過払い金請求、ピークは過ぎた

過払い金、最近どうなっているの!?

借り入れていたお金の利息に対する過払い金、ピークは過ぎましたがまだ対象になる人はいます。

2010年の改正貸金業法の完全施行で、金利の上限が下がり、金利の引き直しを可能にするようなお金の借り方ができなくなりました。これにより、過払い金返還請求訴訟は徐々に減っており、完全にピークは終わったといえます。

過払い金とは、金利の上限を定める法律の矛盾によって生まれた、グレーな金利部分に生じます。

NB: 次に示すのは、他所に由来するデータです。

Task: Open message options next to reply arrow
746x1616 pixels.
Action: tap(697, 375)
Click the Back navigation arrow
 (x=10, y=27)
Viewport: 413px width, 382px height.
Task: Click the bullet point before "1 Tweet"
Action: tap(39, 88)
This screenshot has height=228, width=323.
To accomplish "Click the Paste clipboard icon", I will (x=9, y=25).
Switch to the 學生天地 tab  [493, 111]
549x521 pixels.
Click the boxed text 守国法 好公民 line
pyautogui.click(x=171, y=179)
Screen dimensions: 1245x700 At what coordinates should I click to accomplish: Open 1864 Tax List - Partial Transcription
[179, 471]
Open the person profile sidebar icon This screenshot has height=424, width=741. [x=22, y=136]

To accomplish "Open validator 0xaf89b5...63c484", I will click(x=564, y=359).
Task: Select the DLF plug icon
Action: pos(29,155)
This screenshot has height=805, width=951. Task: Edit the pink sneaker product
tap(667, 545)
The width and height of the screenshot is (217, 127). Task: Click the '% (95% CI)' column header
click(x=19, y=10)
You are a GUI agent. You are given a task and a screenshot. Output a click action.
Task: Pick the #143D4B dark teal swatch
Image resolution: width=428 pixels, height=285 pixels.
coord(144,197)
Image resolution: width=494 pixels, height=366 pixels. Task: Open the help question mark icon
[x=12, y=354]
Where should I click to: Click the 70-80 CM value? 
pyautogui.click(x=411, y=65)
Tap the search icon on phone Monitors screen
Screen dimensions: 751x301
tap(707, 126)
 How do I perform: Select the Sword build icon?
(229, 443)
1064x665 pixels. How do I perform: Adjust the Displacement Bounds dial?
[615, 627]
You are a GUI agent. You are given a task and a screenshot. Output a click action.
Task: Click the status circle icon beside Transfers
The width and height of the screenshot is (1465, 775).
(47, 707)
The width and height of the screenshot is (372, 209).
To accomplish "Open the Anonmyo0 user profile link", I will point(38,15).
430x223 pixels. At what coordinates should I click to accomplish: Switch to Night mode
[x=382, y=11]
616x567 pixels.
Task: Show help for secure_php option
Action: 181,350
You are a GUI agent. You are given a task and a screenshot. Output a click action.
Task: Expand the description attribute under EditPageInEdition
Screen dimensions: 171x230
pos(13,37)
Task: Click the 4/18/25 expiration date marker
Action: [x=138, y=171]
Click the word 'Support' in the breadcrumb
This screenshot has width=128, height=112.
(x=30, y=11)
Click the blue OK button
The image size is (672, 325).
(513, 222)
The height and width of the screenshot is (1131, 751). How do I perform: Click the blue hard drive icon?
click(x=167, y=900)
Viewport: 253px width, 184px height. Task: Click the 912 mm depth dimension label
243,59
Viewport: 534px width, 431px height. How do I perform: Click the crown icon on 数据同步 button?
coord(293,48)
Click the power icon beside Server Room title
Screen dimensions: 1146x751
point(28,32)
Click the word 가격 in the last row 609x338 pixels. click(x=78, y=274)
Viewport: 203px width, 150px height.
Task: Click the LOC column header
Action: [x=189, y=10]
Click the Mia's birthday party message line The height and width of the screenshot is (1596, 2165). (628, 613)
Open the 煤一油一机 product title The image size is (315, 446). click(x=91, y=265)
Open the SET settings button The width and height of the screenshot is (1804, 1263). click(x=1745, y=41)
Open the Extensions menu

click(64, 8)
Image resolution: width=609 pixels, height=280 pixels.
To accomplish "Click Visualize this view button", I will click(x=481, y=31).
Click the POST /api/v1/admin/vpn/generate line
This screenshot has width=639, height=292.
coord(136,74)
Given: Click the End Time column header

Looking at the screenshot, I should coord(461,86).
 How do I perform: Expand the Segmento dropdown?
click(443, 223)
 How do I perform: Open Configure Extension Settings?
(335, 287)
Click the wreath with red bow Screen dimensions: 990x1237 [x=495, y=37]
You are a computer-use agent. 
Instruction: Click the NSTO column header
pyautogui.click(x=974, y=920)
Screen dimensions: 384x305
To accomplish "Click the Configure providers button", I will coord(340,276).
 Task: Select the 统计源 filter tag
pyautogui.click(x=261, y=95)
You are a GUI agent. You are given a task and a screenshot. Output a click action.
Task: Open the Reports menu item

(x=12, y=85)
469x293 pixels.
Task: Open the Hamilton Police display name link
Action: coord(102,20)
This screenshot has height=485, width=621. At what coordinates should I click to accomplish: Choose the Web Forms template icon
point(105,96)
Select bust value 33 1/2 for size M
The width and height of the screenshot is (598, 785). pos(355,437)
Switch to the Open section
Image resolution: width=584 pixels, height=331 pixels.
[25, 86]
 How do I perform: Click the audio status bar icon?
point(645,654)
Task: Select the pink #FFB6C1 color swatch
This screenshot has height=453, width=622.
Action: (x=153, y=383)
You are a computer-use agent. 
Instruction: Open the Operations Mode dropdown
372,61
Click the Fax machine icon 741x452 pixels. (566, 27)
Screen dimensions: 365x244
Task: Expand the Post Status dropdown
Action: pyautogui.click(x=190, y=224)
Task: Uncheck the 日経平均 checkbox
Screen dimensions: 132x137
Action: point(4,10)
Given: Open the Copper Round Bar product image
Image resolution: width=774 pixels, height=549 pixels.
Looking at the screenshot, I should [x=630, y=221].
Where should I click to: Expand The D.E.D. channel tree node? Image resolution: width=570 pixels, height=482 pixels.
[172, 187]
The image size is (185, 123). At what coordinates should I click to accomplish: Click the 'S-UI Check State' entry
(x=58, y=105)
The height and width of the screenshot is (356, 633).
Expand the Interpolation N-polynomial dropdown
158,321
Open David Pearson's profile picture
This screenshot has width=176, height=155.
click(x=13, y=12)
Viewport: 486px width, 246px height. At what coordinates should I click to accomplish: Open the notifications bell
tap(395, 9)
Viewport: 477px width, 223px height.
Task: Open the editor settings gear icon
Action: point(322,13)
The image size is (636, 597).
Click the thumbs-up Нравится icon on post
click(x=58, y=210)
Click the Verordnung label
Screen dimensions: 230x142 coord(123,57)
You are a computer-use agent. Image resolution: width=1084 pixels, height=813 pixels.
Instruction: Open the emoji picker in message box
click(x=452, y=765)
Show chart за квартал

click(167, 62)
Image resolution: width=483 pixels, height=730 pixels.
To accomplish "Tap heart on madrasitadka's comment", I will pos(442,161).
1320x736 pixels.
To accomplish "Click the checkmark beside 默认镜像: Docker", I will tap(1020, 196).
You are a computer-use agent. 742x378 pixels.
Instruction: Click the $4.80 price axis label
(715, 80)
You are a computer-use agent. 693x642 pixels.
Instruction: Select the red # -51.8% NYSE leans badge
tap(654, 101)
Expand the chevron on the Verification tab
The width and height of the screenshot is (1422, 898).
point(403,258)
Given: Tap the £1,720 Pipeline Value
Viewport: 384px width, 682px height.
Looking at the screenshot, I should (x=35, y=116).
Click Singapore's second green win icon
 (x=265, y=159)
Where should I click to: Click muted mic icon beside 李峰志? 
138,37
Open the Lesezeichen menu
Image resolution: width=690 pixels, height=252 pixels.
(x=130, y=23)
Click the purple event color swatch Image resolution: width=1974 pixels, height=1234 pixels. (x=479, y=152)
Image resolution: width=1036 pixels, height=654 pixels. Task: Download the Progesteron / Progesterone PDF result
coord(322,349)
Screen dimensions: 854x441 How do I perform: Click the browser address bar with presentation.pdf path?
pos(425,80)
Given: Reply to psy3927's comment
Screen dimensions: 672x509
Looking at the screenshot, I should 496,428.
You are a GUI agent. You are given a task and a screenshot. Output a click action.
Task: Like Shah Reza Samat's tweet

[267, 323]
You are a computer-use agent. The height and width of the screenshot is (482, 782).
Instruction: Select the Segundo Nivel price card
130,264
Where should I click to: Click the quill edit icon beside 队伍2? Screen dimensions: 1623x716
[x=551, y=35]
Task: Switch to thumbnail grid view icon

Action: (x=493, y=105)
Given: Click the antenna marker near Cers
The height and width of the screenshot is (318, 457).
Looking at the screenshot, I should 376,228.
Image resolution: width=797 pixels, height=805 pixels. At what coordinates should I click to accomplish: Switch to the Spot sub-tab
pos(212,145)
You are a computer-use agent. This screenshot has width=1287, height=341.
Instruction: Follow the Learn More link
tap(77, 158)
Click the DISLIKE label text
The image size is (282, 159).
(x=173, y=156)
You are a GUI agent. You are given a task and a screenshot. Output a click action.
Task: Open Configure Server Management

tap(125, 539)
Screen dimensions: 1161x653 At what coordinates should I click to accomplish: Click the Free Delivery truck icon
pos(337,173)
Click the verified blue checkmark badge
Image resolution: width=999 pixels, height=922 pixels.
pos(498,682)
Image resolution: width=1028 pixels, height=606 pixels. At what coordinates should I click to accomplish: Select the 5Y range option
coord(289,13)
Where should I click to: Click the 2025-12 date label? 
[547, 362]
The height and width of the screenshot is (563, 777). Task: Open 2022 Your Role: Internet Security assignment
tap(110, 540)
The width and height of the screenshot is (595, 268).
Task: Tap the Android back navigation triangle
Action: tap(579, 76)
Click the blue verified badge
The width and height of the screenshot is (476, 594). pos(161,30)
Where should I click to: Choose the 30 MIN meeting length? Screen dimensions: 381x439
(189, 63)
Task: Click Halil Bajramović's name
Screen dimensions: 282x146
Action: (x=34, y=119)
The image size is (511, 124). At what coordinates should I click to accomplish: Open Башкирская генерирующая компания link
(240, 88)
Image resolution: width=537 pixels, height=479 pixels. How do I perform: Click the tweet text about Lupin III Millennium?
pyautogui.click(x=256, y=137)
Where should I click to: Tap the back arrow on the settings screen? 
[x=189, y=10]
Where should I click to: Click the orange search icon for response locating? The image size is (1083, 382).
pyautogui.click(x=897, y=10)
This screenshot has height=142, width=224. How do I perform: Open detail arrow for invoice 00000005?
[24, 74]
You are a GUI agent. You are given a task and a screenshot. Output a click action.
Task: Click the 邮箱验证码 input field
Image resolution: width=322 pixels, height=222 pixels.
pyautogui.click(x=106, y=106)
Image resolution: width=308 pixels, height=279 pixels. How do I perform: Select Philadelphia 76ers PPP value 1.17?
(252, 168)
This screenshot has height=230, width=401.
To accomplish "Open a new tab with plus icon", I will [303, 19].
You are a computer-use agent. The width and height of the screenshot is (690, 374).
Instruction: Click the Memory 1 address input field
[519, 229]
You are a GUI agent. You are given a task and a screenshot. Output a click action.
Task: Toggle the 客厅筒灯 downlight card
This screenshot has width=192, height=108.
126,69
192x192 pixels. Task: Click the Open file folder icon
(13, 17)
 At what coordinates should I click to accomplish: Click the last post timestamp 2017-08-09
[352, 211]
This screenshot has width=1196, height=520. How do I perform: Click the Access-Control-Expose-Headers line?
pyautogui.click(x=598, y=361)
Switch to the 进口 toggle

改正貸金業法の完全施行前は出資法の29.2%を上限金利と定めていましたが、同時に利息制限法の定める20%(借入金額により18%、15%)も上限金利と定めており、この上限金利の差がグレーな部分でした。

過払い金返還請求が減ってきているとはいえ、現在もまだ、とり行われています。しかし、
状況は少し変化してきているようです。

過払い金は全額戻らない!?

過払い金返還請求が注目を浴び始めたころは、消費者金融の体力もある程度あったため、比較的早めに全額を返還してもらえるというケースも多くありました。

しかし、記憶にも新しいと思いますが消費者金融「武富士(現在TFK株式会社)」の破たんにもあるように、この過払い金の返還と、改正貸金業法で総量規制という年収によりお金を借りられる上限金額が決まる規制ができたことで、今までのようにお金を貸せる人が減ってしまったということなどが影響し、貸金業者は経営難だったり、破たんしたりという状況に追い込まれました。

改正貸金業法施行から2年半たった今では、消費者金融の貸出金額が上昇し、経営状況は緩やかに回復してきているという報告もありましたが、まだまだ慎重な姿勢は崩しません。

今年、破たんした武富士に過払い金が発生していた人に対し、過払い金の弁済は3.3%しかありませんでした。100万円の過払いが発生していたとしたら、3万3千円しか返還されないことになります。同じように、過払い金の4割しか返せないなどと主張したり、また返還までも半年以上の時間が必要となっていたりと、経営がうまくいっていない様子が見受けられる業者も出てきています。